With the pictures omitted, set down exactly the lines from the one that contains "Click first ChipsDizluxe pilot avatar" through the last line of the data.

Start of Block

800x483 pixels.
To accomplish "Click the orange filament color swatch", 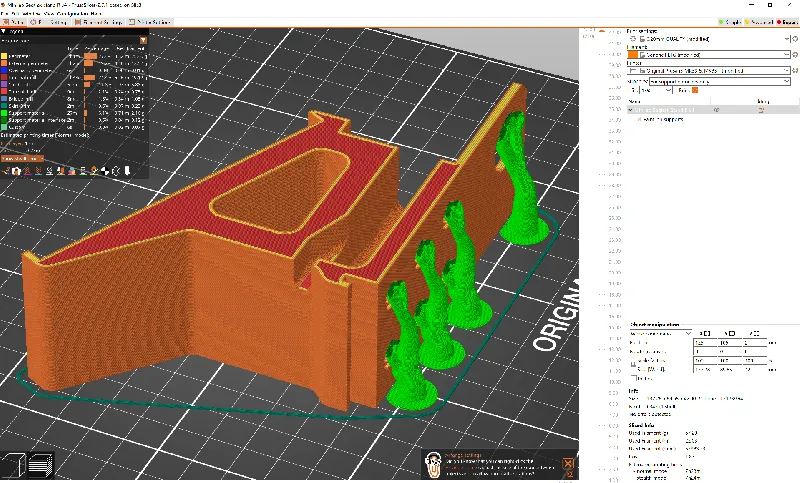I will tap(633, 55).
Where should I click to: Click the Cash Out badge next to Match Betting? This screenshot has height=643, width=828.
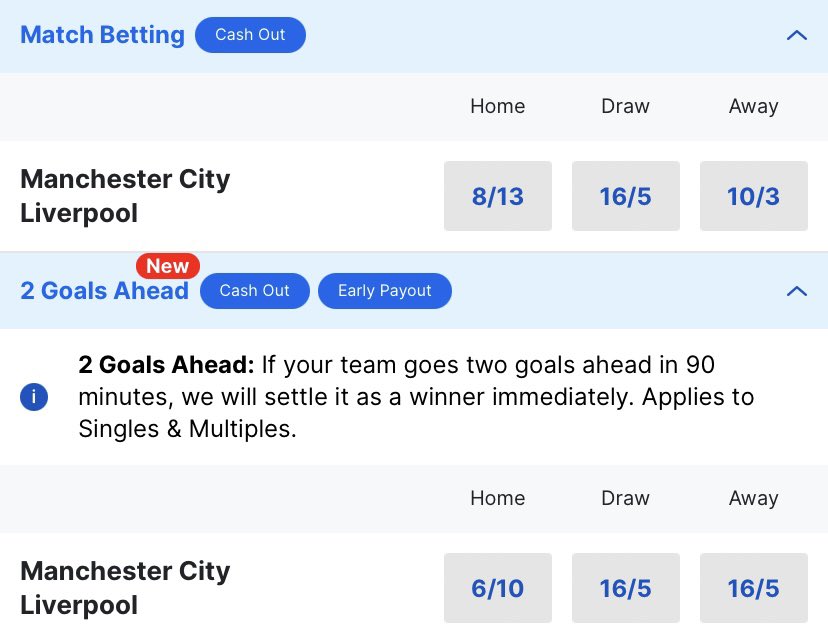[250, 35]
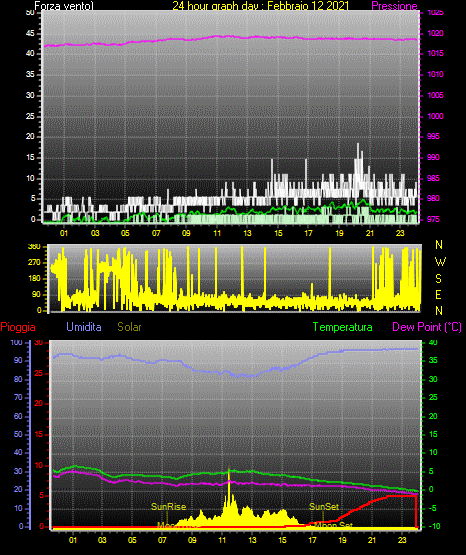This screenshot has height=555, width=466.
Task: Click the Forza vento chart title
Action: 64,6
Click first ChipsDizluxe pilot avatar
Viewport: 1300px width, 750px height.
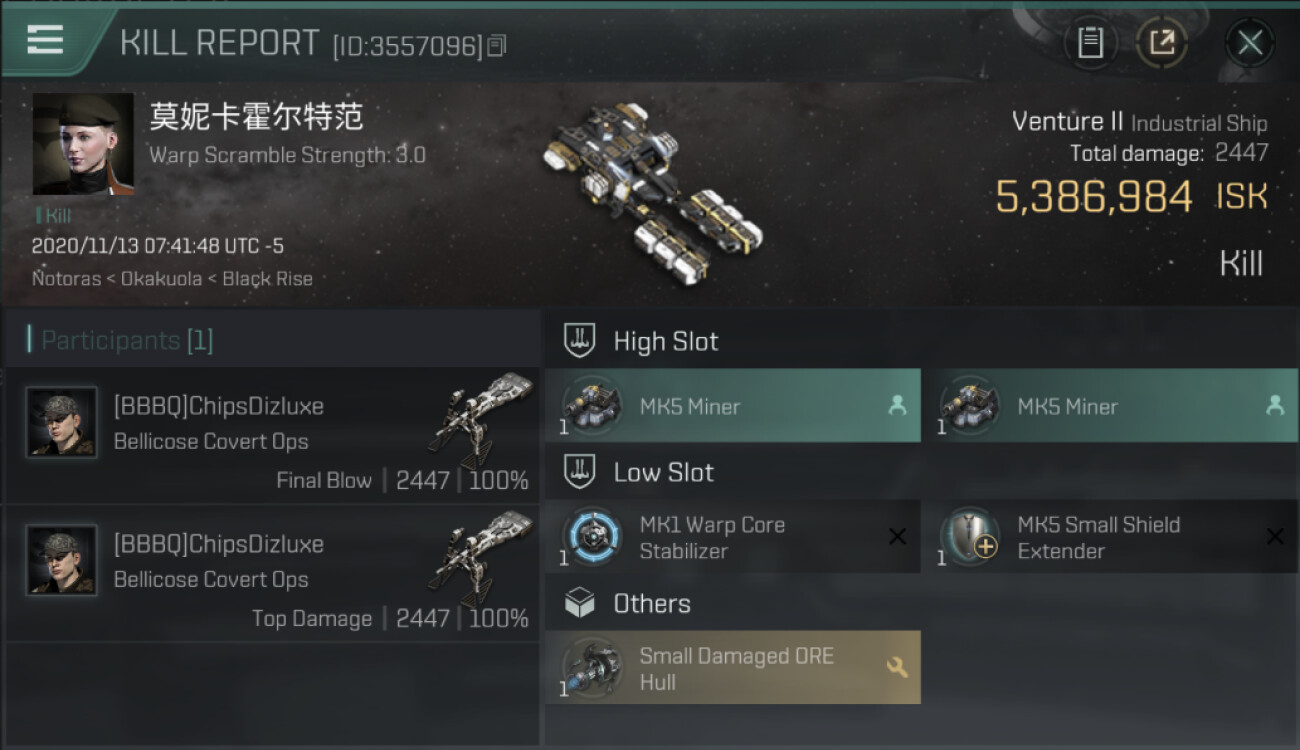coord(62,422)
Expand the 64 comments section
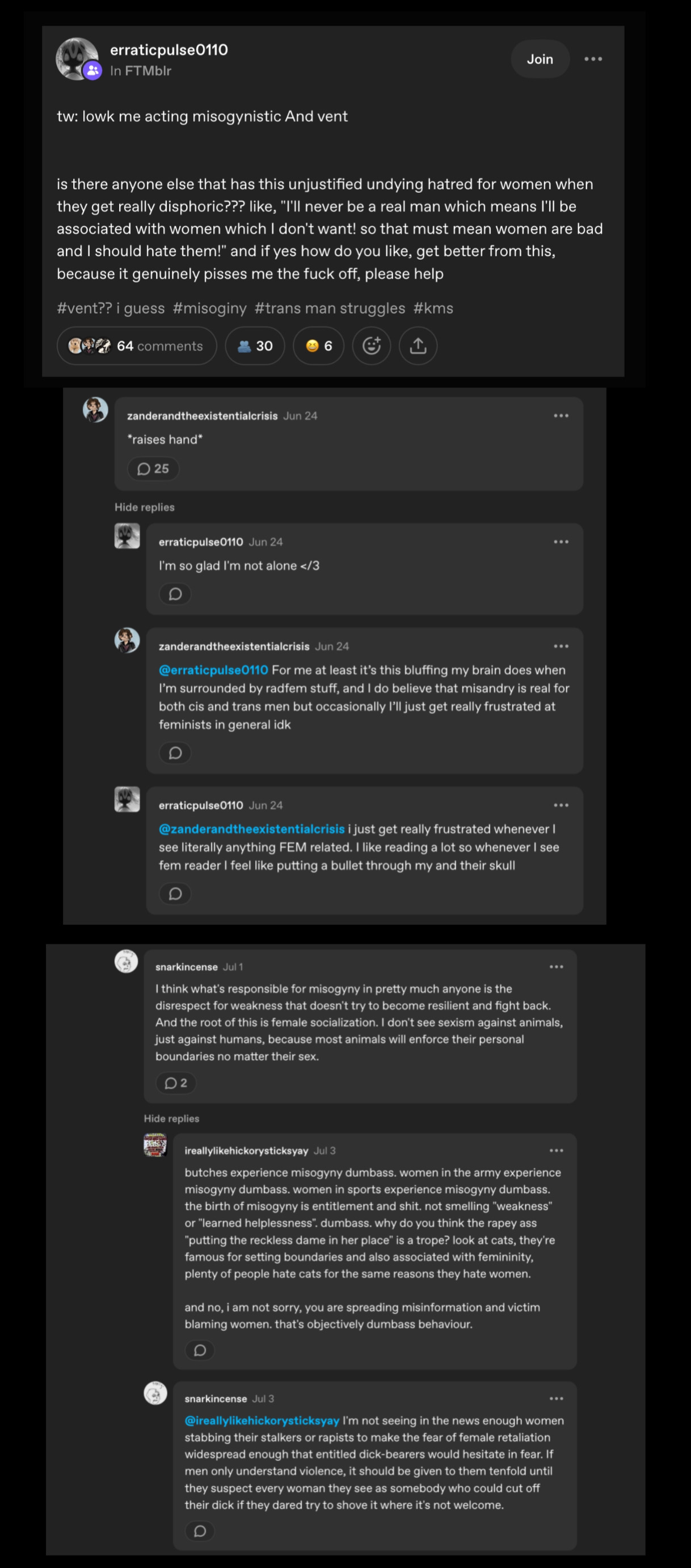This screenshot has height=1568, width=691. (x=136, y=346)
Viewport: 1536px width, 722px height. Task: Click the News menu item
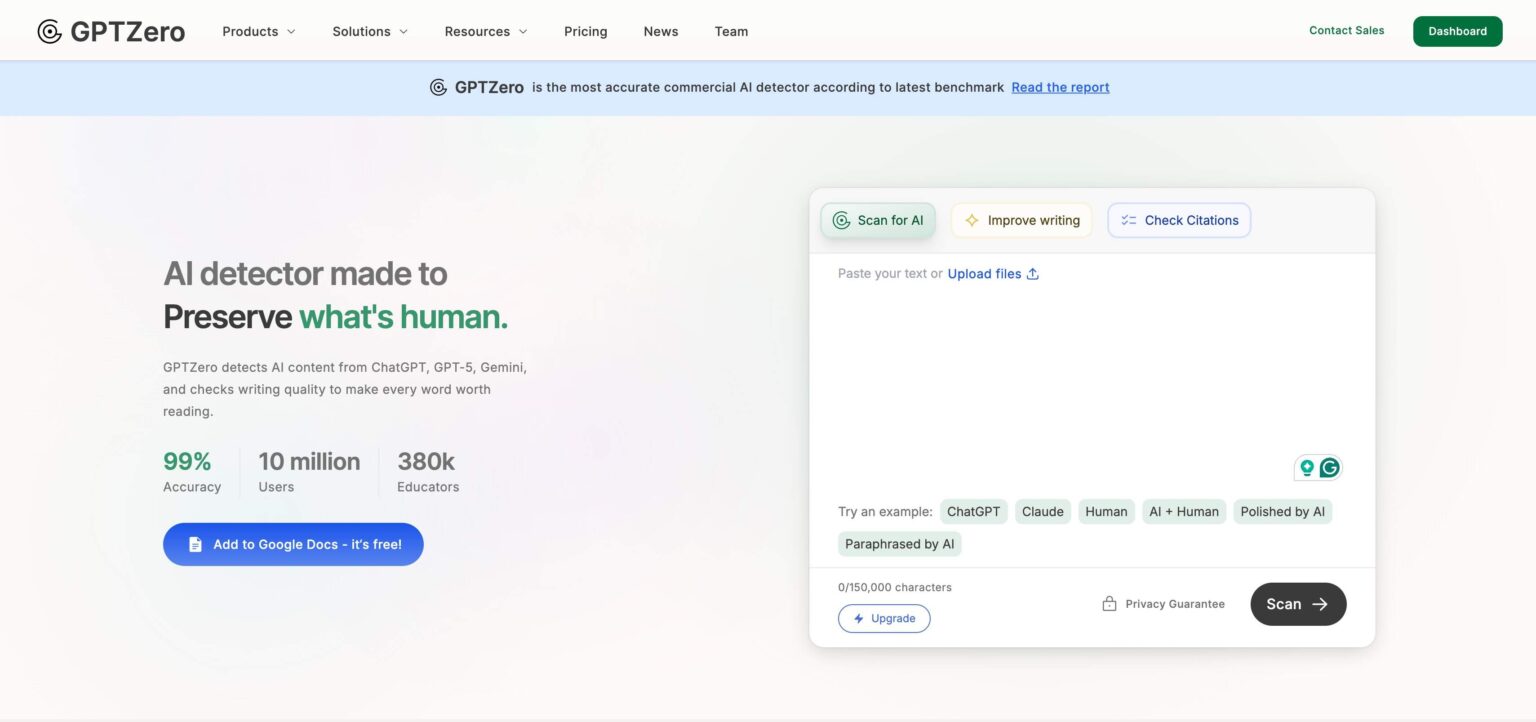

End of Block

- **Completed task**:
Click first ChipsDizluxe pilot avatar
Viewport: 1300px width, 750px height.
coord(62,422)
Expand the 64 comments section
This screenshot has height=1568, width=691. (x=136, y=346)
Viewport: 1536px width, 722px height. Task: Click the News menu item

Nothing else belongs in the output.